In December 2021, given the progress in the economic recovery and the improving inflation outlook, the Governing Council announced the end of net purchases of securities under the PEPP at the end of March 2022. At the same time, the reinvestment horizon for the PEPP was extended until at least the end of 2024. In order to ensure a gradual reduction in overall net purchases, the Council had also decided to raise the monthly purchases under the APP to €40 billion in the second quarter of 2022 and to €30 billion in the third quarter of 2022. From October 2022 onwards, the Governing Council would have maintained net asset purchases under the APP at a monthly pace of €20 billion for as long as necessary to reinforce the accommodative impact of its policy rates.
In March 2022, however, based on its updated assessment of the inflation and growth outlook and taking into account the uncertain environment sparked by the Russian invasion of Ukraine, the Governing Council revised the purchase schedule for its APP for the following months. Monthly net purchases under the APP are set to €40 billion in April, €30 billion in May and €20 billion in June. The calibration of net purchases for the third quarter will be data-dependent and will reflect its evolving assessment of the outlook.
In June 2022, amid intensified inflation pressures, the Governing Council decided to end net asset purchases under the APP as of 1 July 2022.
In July 2022, the Governing Council approved a new monetary policy tool named the Transmission Protection Instrument (TPI). The new tool ensures that the monetary policy stance is transmitted smoothly across all euro area countries.

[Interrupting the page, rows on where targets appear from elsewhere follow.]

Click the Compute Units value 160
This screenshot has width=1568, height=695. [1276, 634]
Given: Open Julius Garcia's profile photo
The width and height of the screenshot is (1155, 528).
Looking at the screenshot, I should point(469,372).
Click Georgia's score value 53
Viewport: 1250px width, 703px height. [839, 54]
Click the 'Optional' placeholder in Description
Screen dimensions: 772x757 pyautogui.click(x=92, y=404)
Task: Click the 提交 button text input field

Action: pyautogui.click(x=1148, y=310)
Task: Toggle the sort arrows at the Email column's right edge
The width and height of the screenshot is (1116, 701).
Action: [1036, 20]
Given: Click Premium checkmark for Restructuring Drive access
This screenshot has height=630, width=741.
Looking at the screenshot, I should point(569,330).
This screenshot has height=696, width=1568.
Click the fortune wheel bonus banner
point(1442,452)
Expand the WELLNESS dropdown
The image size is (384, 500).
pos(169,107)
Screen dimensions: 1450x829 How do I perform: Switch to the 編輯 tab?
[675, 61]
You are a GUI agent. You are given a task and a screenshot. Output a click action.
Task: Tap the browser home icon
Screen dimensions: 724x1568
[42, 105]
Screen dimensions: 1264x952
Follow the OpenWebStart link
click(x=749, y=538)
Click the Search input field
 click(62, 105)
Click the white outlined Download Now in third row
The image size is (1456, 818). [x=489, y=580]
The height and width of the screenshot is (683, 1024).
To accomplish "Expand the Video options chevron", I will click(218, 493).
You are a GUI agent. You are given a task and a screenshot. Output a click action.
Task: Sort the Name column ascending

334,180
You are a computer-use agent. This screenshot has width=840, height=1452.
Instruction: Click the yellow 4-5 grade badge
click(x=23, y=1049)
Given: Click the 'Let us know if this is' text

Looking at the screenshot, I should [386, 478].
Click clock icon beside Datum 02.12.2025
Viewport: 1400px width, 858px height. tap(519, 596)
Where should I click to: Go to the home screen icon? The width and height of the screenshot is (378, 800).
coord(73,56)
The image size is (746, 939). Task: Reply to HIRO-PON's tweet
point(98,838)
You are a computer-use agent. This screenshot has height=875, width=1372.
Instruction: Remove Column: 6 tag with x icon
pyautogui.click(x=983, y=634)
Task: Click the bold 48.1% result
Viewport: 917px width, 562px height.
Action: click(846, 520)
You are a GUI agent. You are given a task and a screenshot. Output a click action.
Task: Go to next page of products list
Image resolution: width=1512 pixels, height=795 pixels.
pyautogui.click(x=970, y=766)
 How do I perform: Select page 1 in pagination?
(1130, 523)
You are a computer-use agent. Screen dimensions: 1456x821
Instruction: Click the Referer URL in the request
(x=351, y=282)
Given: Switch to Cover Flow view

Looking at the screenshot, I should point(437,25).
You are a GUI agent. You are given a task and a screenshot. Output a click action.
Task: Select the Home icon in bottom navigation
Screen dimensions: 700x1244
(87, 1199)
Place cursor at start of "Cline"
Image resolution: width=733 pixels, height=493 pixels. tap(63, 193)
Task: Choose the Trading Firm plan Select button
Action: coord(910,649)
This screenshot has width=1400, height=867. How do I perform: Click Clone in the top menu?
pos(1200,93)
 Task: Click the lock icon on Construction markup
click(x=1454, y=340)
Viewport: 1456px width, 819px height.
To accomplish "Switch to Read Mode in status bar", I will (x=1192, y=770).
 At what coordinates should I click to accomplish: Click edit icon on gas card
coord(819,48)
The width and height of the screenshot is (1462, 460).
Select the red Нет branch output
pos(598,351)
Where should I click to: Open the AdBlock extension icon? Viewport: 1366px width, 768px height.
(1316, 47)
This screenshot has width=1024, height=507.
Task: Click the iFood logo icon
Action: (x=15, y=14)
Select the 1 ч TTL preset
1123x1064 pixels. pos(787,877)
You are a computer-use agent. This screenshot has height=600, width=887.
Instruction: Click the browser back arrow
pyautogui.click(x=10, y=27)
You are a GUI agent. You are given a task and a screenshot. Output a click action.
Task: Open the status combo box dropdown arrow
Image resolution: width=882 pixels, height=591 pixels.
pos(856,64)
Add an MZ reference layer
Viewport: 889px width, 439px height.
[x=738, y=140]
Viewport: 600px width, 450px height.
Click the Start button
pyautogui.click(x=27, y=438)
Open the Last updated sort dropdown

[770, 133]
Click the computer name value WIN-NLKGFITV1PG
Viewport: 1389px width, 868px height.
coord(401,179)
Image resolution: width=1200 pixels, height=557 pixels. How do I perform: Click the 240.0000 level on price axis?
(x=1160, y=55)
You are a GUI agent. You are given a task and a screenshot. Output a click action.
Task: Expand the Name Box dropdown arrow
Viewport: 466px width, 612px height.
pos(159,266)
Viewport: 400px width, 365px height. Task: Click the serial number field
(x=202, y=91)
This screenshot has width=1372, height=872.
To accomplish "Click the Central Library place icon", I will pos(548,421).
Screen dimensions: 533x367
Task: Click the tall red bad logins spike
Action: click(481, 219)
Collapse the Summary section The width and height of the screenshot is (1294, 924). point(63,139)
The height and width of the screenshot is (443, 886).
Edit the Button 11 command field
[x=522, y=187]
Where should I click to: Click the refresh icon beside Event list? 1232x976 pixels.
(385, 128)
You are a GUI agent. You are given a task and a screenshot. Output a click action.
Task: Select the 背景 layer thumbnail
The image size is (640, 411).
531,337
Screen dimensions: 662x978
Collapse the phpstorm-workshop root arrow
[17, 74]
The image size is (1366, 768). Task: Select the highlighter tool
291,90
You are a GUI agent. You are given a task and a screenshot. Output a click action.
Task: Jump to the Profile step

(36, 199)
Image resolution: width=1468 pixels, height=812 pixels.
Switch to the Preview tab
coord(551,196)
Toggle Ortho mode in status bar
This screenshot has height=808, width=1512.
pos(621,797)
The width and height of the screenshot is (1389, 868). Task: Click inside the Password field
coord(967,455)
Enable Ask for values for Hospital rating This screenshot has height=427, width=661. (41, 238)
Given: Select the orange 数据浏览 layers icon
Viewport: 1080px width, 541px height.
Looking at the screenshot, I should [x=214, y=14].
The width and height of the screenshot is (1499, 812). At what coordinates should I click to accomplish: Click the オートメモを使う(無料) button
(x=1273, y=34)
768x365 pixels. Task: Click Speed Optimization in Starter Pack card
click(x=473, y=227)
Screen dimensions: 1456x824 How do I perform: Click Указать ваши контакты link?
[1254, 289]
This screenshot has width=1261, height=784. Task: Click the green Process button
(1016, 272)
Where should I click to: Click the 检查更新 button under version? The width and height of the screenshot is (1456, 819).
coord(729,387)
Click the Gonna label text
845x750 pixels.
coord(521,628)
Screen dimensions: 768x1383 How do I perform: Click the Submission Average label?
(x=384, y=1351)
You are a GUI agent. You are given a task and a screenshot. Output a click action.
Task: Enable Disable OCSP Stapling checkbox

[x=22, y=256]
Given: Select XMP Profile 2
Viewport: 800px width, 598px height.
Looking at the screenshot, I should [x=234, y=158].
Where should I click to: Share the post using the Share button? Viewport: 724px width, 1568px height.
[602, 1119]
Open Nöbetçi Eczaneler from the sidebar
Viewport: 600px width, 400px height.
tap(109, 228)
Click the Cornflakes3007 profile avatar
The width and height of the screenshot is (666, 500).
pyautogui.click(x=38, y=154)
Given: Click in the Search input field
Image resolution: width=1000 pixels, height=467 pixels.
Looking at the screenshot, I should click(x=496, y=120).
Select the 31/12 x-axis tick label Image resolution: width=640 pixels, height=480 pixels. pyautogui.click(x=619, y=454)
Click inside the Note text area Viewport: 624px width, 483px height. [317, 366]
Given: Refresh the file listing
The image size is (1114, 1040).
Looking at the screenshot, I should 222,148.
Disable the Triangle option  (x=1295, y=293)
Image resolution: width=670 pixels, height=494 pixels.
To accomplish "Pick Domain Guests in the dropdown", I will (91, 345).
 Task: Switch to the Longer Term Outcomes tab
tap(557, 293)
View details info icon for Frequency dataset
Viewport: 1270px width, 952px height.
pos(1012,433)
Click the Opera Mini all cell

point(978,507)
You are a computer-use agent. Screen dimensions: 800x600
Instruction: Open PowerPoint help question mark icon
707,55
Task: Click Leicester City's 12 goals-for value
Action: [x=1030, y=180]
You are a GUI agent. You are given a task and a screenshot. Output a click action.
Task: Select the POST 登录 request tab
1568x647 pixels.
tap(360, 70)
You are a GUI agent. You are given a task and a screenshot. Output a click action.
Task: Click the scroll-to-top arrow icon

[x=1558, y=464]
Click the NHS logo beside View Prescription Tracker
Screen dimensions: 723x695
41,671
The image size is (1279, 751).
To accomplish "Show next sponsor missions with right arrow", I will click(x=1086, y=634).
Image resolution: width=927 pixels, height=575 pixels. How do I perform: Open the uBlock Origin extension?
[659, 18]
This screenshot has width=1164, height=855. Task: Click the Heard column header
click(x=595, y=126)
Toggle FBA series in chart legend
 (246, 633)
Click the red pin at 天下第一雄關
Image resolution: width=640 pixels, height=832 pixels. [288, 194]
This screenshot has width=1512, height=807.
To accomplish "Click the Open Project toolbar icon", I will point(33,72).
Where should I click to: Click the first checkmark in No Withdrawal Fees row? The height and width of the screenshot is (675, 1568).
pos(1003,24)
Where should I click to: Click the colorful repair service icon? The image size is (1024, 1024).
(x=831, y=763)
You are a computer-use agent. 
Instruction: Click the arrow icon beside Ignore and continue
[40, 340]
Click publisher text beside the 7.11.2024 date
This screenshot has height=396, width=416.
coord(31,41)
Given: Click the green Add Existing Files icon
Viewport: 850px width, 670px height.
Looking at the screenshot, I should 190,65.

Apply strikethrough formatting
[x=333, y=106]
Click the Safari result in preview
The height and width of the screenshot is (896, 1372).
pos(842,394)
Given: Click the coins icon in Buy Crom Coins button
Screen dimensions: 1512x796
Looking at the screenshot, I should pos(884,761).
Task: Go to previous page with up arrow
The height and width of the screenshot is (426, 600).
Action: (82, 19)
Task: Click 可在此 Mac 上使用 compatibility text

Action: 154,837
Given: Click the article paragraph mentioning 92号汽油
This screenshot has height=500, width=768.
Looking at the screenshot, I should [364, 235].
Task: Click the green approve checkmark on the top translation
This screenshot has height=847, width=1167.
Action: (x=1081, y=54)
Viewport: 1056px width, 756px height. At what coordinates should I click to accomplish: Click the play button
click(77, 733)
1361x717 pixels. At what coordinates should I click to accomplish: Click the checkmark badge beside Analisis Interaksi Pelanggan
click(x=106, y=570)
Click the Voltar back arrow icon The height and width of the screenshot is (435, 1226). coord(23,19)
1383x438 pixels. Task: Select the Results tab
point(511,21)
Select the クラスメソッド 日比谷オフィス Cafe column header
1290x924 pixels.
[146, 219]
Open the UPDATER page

In December 2022, the Governing Council announced the start of the process for reducing the Eurosystem's monetary policy securities holdings: from March 2023 onwards, the APP portfolio is due to decline at a measured and predictable pace through partial reinvestment of the principal payments from maturing securities.
For further details see The Eurosystem's asset purchase programme on this website.
Between May 2010 and September 2012, following tensions on the government bond markets in several euro-area countries, the Eurosystem conducted a purchase programme in the secondary market of public and private sector debt securities issued in the area (the securities markets programme, SMP). The objective was to ensure depth and liquidity in the market segments experiencing acute tensions and to repair the monetary policy transmission mechanism. In order not to inject additional liquidity into the banking system, the purchases were fully sterilized (until June 2014) through fixed term deposit transactions conducted weekly.
SMP purchases ended following the announcement by the ECB of outright monetary transactions (OMT).